** SUPPLIED MATERIAL **
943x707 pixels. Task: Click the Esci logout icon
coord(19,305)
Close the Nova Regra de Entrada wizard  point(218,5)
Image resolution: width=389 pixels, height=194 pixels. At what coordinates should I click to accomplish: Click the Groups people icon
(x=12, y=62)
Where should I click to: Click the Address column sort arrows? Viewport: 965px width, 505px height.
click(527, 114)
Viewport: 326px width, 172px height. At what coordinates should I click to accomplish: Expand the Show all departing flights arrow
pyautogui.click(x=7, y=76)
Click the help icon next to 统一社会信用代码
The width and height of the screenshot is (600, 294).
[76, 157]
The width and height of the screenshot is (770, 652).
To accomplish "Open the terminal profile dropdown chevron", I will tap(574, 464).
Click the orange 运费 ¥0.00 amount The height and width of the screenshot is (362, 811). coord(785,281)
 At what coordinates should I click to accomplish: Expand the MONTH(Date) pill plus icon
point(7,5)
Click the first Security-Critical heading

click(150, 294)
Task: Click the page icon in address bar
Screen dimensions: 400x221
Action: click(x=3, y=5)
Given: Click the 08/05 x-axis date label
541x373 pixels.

** ACTIVITY **
Beginning at the line that contains "The width and height of the screenshot is (600, 294).", reproduce every line down to the last line of the entries above, exactly and only those.

** SOLUTION BELOW **
The width and height of the screenshot is (600, 294).
[76, 157]
The width and height of the screenshot is (770, 652).
To accomplish "Open the terminal profile dropdown chevron", I will tap(574, 464).
Click the orange 运费 ¥0.00 amount The height and width of the screenshot is (362, 811). coord(785,281)
 At what coordinates should I click to accomplish: Expand the MONTH(Date) pill plus icon
point(7,5)
Click the first Security-Critical heading

click(150, 294)
Task: Click the page icon in address bar
Screen dimensions: 400x221
Action: click(x=3, y=5)
Given: Click the 08/05 x-axis date label
541x373 pixels.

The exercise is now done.